Roman started his scientific training as a developmental biologist, initially working on neurogenesis in chick embryos in Dundee, Scotland during his PhD. After that, he moved to Geneva to work on blood development in zebrafish embryos.
In the last three years, he transitioned to a more applied field of toxicology. His current work focuses on developing systems toxicology approaches to assess chemical toxicity in a collaborative project between Eawag (Zurich) and Philip Morris International (Neuchatel). This project is due to finish at the end of this year, so Roman would be happy to discuss potential job opportunities.
OpenTox Euro 2019 talk: Generation of prospective adverse outcome pathways from computable biological networks
Transcriptomic data are increasingly being used as part of toxicological assessment of chemicals. In order to facilitate the interpretation of these large datasets, we have developed a novel systems toxicology method. Our method relies on the use of a computable causal biological network.

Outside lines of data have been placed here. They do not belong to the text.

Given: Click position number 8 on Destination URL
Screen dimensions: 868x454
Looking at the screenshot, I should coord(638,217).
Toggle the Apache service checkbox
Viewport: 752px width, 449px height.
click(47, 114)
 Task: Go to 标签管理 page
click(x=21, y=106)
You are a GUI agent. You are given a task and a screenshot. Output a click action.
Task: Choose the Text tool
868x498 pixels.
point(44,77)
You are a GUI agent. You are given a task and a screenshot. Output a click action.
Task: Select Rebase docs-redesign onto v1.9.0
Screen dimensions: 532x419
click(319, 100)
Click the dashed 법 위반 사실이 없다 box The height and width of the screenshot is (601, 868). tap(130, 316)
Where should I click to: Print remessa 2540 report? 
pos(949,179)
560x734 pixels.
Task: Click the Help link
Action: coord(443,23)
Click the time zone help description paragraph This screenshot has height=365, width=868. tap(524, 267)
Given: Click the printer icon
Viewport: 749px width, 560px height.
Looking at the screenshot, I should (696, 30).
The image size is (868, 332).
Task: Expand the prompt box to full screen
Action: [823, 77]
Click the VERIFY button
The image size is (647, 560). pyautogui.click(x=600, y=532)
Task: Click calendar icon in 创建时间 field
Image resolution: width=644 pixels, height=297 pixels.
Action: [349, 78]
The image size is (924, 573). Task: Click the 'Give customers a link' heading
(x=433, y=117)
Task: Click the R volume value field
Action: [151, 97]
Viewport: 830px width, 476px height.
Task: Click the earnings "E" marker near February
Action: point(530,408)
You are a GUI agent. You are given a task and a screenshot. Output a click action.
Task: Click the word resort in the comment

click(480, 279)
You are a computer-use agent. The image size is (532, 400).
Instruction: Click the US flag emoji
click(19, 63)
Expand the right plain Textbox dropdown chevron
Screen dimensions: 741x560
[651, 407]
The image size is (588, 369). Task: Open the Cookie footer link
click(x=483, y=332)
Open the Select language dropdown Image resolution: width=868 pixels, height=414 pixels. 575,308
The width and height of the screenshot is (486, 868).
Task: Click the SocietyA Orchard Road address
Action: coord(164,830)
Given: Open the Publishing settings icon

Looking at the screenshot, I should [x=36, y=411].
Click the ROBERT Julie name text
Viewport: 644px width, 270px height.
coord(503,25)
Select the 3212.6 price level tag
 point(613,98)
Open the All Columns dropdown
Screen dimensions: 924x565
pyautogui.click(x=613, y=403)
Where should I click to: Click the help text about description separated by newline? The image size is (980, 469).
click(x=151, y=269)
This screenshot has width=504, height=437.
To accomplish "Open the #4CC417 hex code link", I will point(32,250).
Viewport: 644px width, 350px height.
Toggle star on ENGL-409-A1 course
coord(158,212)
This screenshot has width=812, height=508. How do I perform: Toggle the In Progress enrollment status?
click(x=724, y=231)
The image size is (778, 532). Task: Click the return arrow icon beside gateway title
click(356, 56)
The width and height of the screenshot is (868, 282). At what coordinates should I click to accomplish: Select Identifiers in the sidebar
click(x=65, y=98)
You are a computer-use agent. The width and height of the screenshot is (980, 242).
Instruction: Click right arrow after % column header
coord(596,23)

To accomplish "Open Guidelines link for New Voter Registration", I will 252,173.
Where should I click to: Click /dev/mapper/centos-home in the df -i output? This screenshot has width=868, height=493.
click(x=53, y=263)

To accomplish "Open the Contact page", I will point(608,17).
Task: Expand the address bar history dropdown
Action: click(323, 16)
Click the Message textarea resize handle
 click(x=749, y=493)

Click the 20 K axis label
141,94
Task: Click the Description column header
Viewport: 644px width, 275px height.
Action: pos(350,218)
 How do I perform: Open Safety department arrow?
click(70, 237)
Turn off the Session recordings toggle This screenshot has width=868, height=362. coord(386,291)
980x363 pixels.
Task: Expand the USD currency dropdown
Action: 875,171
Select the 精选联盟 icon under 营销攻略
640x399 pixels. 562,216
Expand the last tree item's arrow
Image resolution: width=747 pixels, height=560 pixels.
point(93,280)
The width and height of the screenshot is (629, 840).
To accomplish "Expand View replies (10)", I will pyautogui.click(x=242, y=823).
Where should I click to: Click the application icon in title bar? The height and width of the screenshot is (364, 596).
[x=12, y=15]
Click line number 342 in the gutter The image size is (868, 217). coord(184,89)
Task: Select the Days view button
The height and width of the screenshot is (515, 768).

To create such a network, observations published in scientific literature are coded into computable statements. The resulting network consists of nodes connected by edges. Nodes within the network represent biological entities such as mRNAs, proteins, protein activities, biological processes, and pathologies. Nodes are connected by directed and signed edges (i.e. upregulation or inhibition). This approach results in the network having a cause-and-effect topology.
The process of network curation shares a lot of similarities with the creation of adverse outcome pathways (AOPs). Both are based on literature. Both can describe molecular events at diverse levels of biological organization, from receptor activation to adverse outcomes. Additionally, both have directionality between the nodes, placing molecular events upstream and downstream of each other. Therefore, the network may be thought of as a network of potential AOPs that share key events. Leveraging this we extracted all possible paths that lead to adverse outcomes in the network. This resulted in linear progressions that may be further scrutinized to be considered an AOP.
In this talk I will describe how we created the network describing molecular events that lead to cardiotoxicity in zebrafish. I will highlight the utility of the network in interpreting transcriptomic datasets. Finally, I will demonstrate the process of extracting potential AOPs from the network.